[What is needed]
For this exercise, output the entries below exactly from the line that holds "Click the 赢家服务 button" to the line that holds "Where should I", both ends included. No pictures belong in the copy.

[Data shown]
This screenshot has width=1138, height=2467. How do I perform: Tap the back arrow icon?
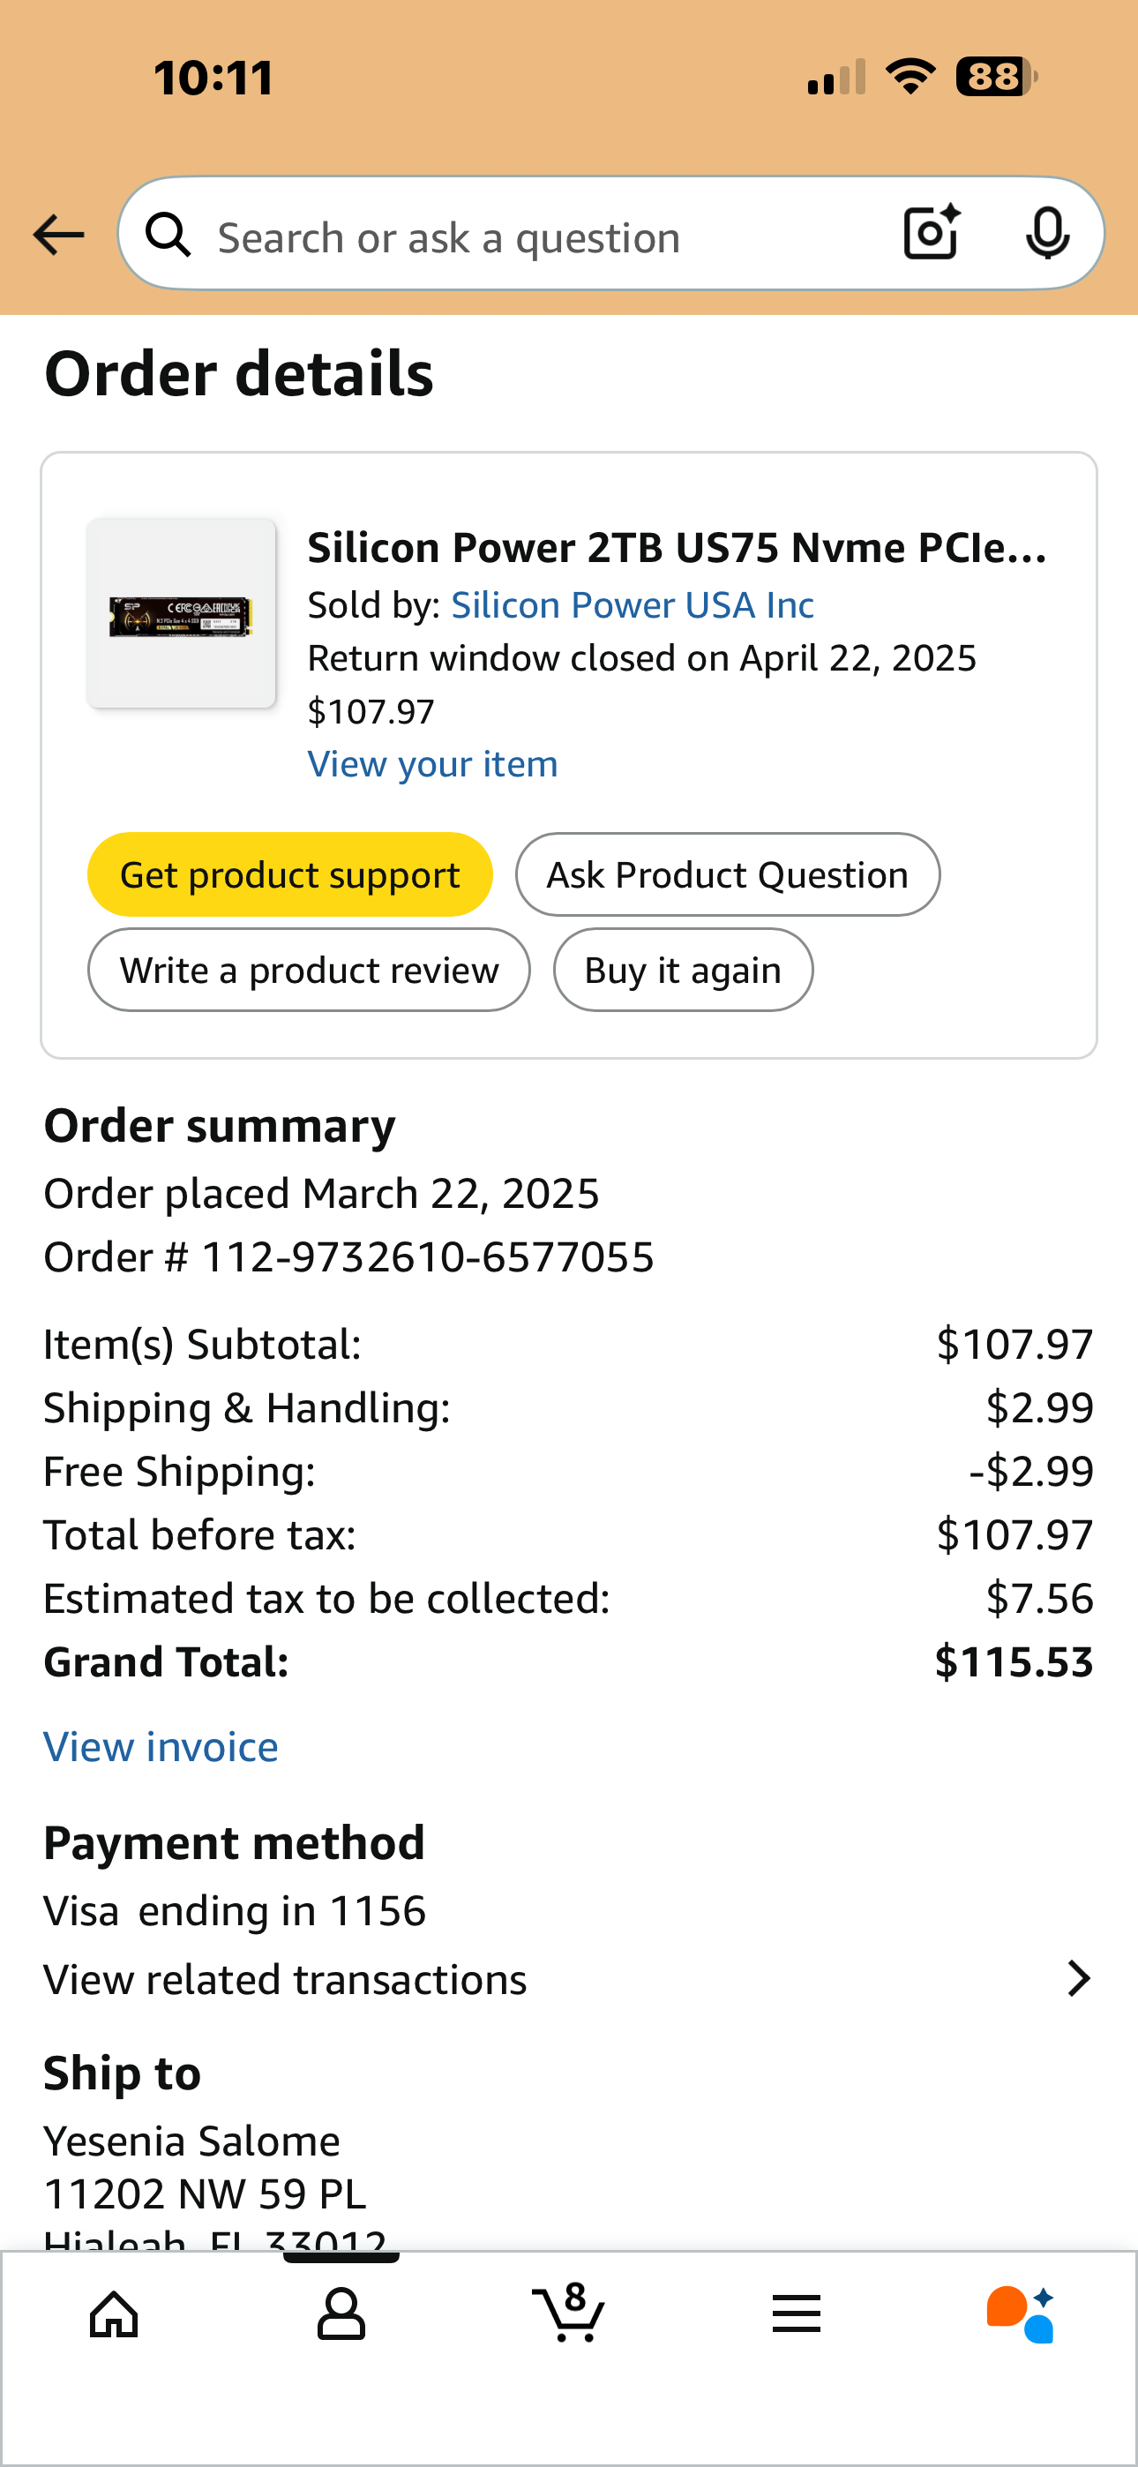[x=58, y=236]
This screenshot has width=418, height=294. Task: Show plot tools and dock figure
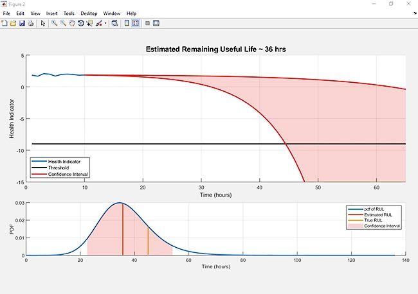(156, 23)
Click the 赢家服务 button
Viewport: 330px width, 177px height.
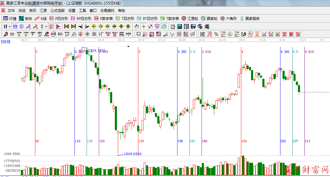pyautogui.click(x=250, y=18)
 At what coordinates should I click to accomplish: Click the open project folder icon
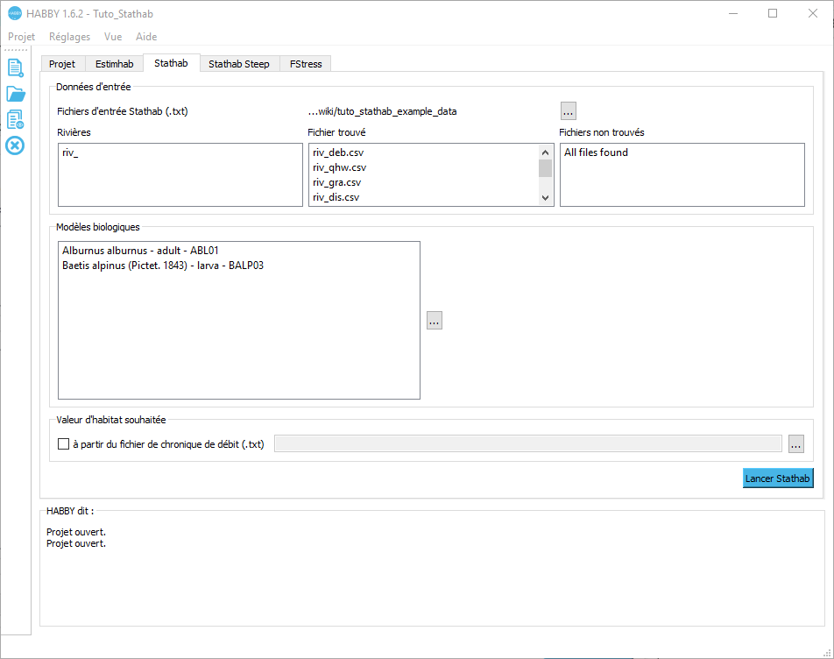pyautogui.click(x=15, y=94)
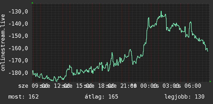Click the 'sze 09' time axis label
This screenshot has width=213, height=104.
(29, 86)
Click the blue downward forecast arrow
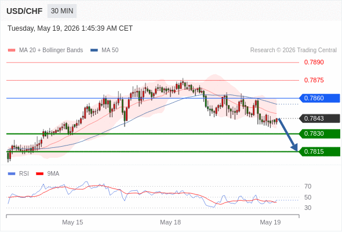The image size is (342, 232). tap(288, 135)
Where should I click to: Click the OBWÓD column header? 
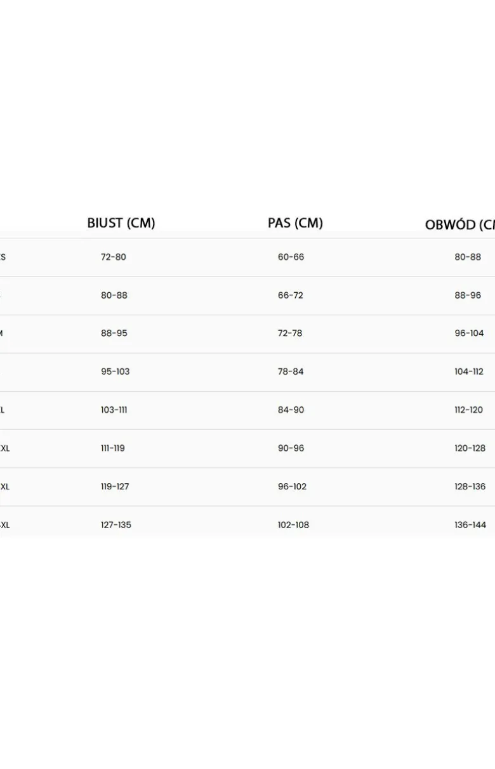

--

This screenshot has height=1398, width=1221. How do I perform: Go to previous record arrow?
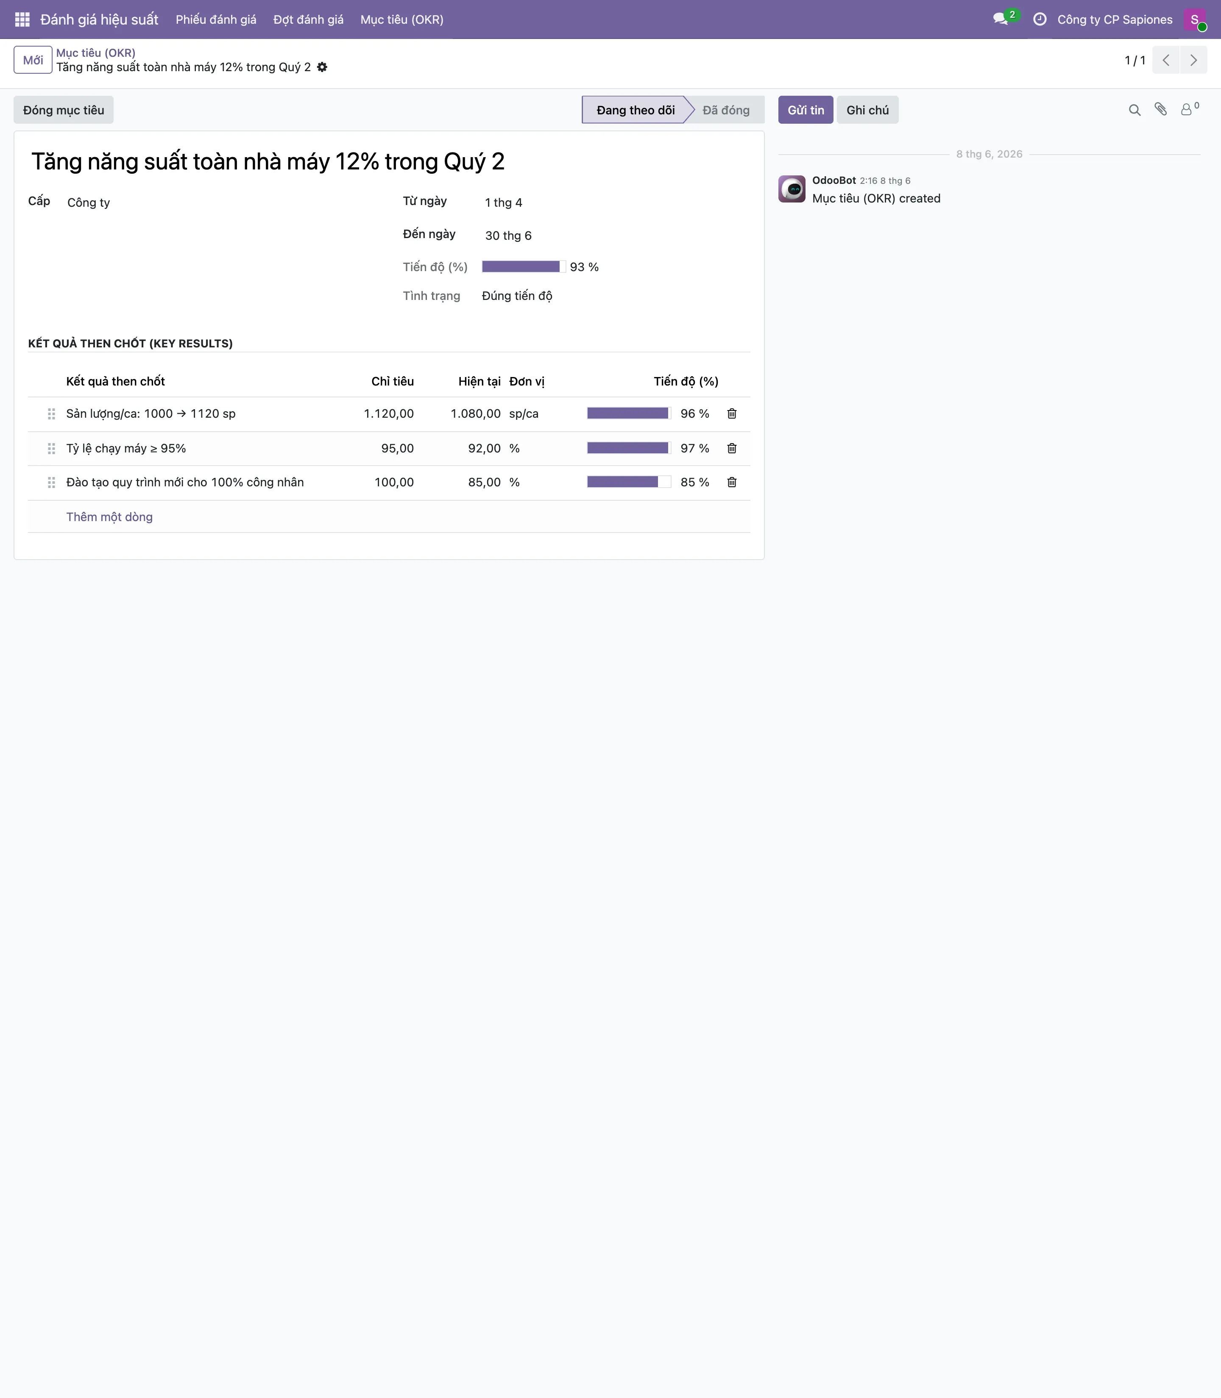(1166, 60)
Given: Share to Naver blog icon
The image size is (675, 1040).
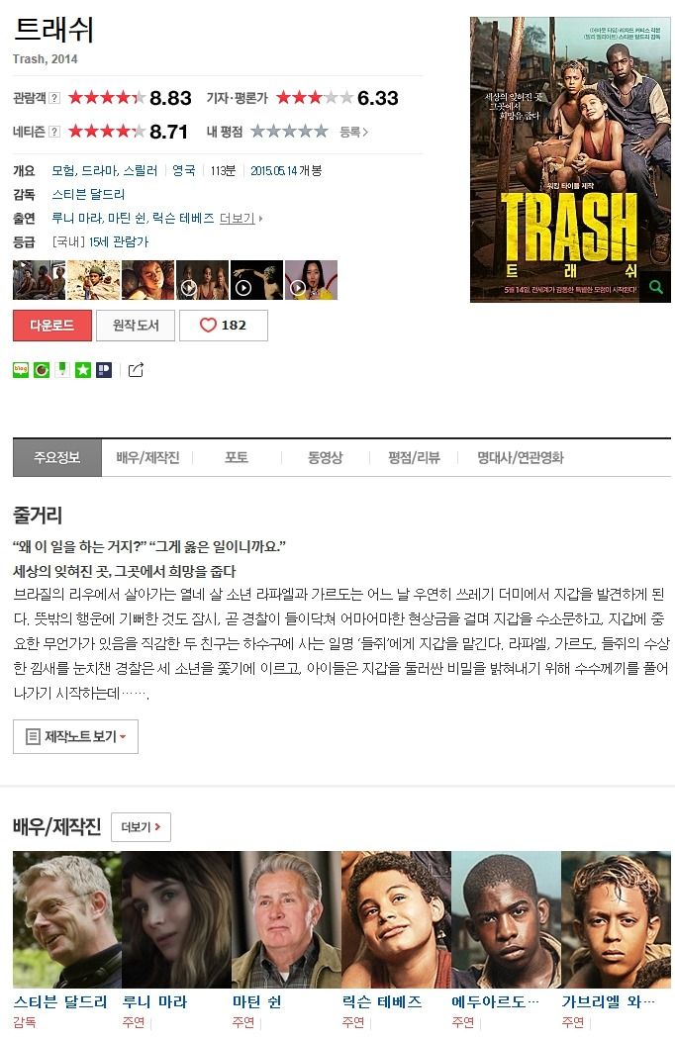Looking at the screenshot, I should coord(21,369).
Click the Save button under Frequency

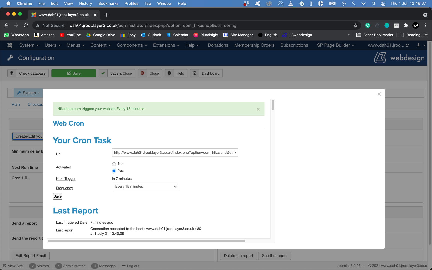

[Written answer]
Click the 赢家服务 button
Viewport: 330px width, 177px height.
pyautogui.click(x=250, y=18)
 At what coordinates should I click to accomplish: Click the open project folder icon
pyautogui.click(x=15, y=94)
Click the 'sze 09' time axis label
This screenshot has width=213, height=104.
(29, 86)
Click the blue downward forecast arrow
The image size is (342, 232). tap(288, 135)
Where should I click to: Click the OBWÓD column header? 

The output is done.